SAMUEL SEWALL (1652-1730)

Samuel represents the 2nd and 3rd generation of a fading Puritanism.  Devoutly religious in private and public life, Sewall resisted an early religious vocation in favor of wealth, public office and pursuit of his hobbies.  Shortly after graduating from Harvard in 1671, he married Hannah Hull the daughter of John Hull, Master of the Mint and the wealthiest person in Massachusetts.  Samuel came to Boston at the age of nine with his father to avoid the Restoration of 1660.  His DIARY is a social history of that city during that time.  He began his public service in his late twenties managing the colony’s printing press, acting as deputy of the general court in 1683 and later as a member of the Council 1684-1686.  In England on business in 1688, he assisted Increase Mather, the appointed envoy of the Massachusetts churches, in an unsuccessful effort to secure the restoration of the charter of the colony.  Under the new charter of 1692, Sewall again became a member of the Council and served for 33 years.  In that same year, 1692, Sewall was appointed as justice of the Superior Court and rose in the ranks until he was chief justice of Massachusetts from 1718-1728.  His most memorable judicial act was being a member of the special court of 3 which condemned the witches of Salem in 1692. That the blood of these innocents rested heavily on his soul is shown by his public confession of error 5 years later recorded in the text of his diary. The fervid dedication of the Puritan Fathers was doomed and this is depicted in his diary.  His other writings have little merit.

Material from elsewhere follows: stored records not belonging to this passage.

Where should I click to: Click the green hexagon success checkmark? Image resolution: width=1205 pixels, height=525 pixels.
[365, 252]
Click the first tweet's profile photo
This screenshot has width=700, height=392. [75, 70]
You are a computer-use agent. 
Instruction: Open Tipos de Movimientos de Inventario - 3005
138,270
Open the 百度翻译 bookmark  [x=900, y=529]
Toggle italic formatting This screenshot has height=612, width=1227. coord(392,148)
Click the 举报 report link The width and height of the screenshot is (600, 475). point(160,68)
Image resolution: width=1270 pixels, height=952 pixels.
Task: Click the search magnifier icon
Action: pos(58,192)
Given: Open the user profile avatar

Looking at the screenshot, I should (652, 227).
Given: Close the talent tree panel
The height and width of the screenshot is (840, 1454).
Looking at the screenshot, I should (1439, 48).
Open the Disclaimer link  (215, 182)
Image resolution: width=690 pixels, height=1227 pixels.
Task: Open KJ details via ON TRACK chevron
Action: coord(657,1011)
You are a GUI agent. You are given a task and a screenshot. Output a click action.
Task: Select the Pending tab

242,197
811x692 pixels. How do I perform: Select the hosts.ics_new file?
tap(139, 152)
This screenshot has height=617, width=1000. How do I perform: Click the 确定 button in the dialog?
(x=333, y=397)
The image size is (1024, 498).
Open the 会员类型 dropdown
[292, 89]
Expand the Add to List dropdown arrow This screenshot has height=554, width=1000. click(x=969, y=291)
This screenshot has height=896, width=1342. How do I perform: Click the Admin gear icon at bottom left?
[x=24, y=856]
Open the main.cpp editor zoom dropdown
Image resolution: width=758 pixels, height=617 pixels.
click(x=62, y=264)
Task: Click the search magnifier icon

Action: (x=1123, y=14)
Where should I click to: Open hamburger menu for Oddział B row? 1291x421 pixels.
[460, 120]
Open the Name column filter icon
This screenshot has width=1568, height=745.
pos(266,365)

COTTON MATHER  ( 1663-1728)
His critics cannot express any enthusiasm for him as a man or a writer, yet his influence on his contemporaries is undeniable.  He had a colossal mass of work, dull and full of personal bias, but it was a valuable source of knowledge for the history and the men of colonial New England.  Mather was viewed as an egotist, a reactionary, and a bigoted witch-hunter.  Yet now we see that he was fighting a losing battle for his theology.  He was facing a new age of secular and materialistic ideas.  He was the last in succession to his grandfather, Richard and his father, Increase.  This priesthood had represented the dominant hierarchy of New England during more than a half century.  Cotton enrolled in Harvard at 11, already fluent in Latin, Greek, and Hebrew.  He became saturated with piety and learning.  Receiving his Master of Arts degree at 18, he entered the ministry at the Second Church in Boston. There he spent his life in a superhuman ferment of activity and publication which carried far beyond his parish duties into public issues as well as theological dogma.  He had an unfavorable personality and Boston was no longer the Puritan community of his father’s youth.  He amassed 2,000  books, the largest of the colonial libraries.  He wrote 444 bound volumes.  It is reported that he kept 450 fasts during his life, and once publicly humiliated himself for his sins.  He survived 3 wives, the last died insane.  He outlived all but 2 of his 15 children.  His book Wonders of the Invisible World in 1693 was an analysis of the evidence against witches, evoking the morbid fascination of reasoned error.  Mather had not participated in the bloody Salem trials, but his influence was undeniably on the side of the prosecution.  In 1700, he questioned some of the evidence as invalid. 
 His Bonifacius: Essays to Do Good in 1710 (what’s in my book) quite remarkably established a practical system for daily good deeds.  It delighted Benjamin Franklin’s rationalistic mind.